Nun machte er ein großes tiefes Loch gerade vor die Türe des Schlosses, und warf die Dickedull und Mollakopp hinein und deckte das Loch oben ganz dünne mit Zweigen und Blättern zu; dann steckte er in allen Stuben des Schlosses eine Menge Lichter an und nahm einen großen kupfernen Kessel, da paukte er mit Kochlöffeln darauf, und nahm einen blechernen Trichter, darauf blies er die Trompete und schrie immer dazwischen: »Vivat! es lebe Ihro Majestät, der König Rundumherum!« –

Als Labelang abends nach Hause kam und die vielen Lichter in seinem Schloss sah und das Vivatgeschrei hörte, ward er ganz rasend vor Zorn und rannte mit solcher Wut gegen die Türe, dass er, da er über das mit Zweigen bedeckte Loch laufen wollte, durchfiel und mit großem Geschrei in der Grube gefangen lag, welche Witzenspitzel dann mit Erde und Steinen über ihm zufüllte.
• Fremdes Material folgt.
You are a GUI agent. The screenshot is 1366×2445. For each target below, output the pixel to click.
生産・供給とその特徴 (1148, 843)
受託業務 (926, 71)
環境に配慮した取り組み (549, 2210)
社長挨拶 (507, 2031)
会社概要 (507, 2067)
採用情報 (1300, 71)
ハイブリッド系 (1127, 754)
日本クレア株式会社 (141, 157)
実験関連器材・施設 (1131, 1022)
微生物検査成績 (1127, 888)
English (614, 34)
Hierauf nahm Witzenspitzel den Schlüssel des Riesenschlosses und brachte ihn dem König Rundumherum, der sich sogleich mit der Königin Flugs und ihrer Tochter, der Prinzessin Flink, und dem Witzenspitzel nach dem Schloss begab und alles betrachtete. Nachdem sie vierzehn Tage an allen den vielen Stuben, Kammern, Kellerlöchern, Dachluken, Ofenlöchern, Feueressen, Küchenherden, Holzställen, Speisekammern, Rauchkammern und Waschküchen und dergleichen betrachtet hatten und fertig waren, fragte der König den Witzenspitzel, was er zur Belohnung für seine treuen Dienste haben wollte: da sagte er, die Prinzessin Flink, und die war es auch zufrieden; da wurde Hochzeit gehalten, und Witzenspitzel und die Prinzessin Flink blieben auf dem Riesenschloß wohnen, wo sie bis auf diesen Tag zu suchen sind.